Former V-P expresses concern over rights’ situation in India, govt rebuts

Updated on Jan 28, 2022 04:33 AM IST

At a virtual event held in Washington DC on Wednesday, to coincide with Republic Day, on the theme of “Protecting India’s Pluralist Constitution”, speakers, including Hamid Ansari, focused on what they termed as the rise in hate speech against minorities.

A file photo of former vice-president Mohammad Hamid Ansari in New Delhi. (Reuters)
A file photo of former vice-president Mohammad Hamid Ansari in New Delhi. (Reuters)

WASHINGTON: Criticising India’s recent record on protecting human rights, civil liberties and religious freedom, a United States (US) senator, three US Congressmen, the chair of the US Commission on International Religious Freedom (USCIRF), and India’s former vice-president Mohammad Hamid Ansari have warned that the country is steering away from its constitutional values.

At a virtual event held in Washington DC on Wednesday, to coincide with Republic Day, on the theme of “Protecting India’s Pluralist Constitution”, the speakers focused, in particular, on what they termed as the rise in hate speech against religious minorities, the “misuse” of the Unlawful (Activities) Prevention Act, and the detention of a Kashmiri activist, Khurram Parvez.

The government of India has consistently rejected criticism about its democratic record, defended both its legislative processes and laws, cited the conduct of regular free and fair elections, and pointed to constitutional institutions and protections as evidence of its commitment to democratic principles and values.

The event was organised by a group of 17 US organisations – including the Indian-American Muslim Council (IAMC), a group that the Tripura government, in an affidavit in the Supreme Court about recent communal violence in the state, has accused of having links with Pakistan’s Inter-Services Intelligence (ISI) and other extremist outfits.

The IAMC has firmly rejected the charge and calls itself an American civil rights organisation.

All the four senior US political figures – Senator Ed Markey and Congressmen Andy Levin, Jamie Raskin, and Jim McGovern – are Democrats, and have, in the past too, raised concerns about India’s democratic record.

Since he demitted office, former VP Ansari, too, has been critical of the National Democratic Alliance-led government.

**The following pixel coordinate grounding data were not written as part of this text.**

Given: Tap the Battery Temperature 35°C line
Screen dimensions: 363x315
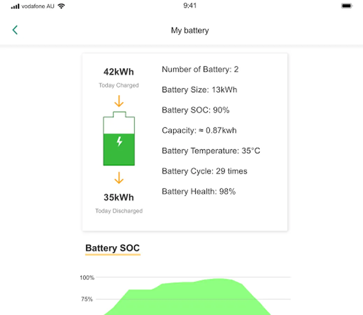Looking at the screenshot, I should (211, 151).
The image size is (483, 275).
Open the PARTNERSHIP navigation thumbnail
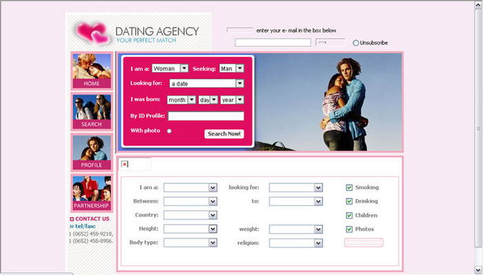(x=92, y=193)
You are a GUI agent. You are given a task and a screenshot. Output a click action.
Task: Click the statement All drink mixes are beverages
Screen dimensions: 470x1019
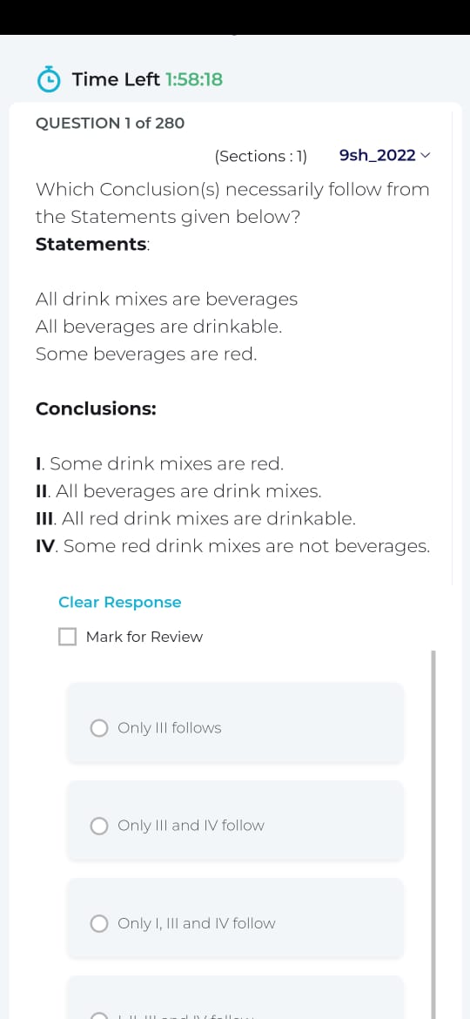click(x=167, y=300)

The USCIRF, a federal agency, has, since 2020, recommended to the State Department that India be designated as a “country of particular concern”, for “engaging in and tolerating systematic, ongoing and egregious religious freedom violations”, and pushed for sanctions against Indian officials.

Markey, a senator from Massachusetts since 2013, and a member of the House of Representatives from 1976 to 2013, thanked the IAMC for the invitation, and expressed concern at what he called the Modi government’s attempts to “peel back rights of religious minorities in India”. “Laws on religious conversion, citizenship and other restrictive measures fly in the face of India’s inclusive, secular constitution and core tenets of any democracy.”

Markey also accused the Indian government of targeting “the practices of minority faiths”. “In recent years, we have seen an uptick in online hate speech and acts of hate, including vandalised mosques, torched churches, and communal violence.”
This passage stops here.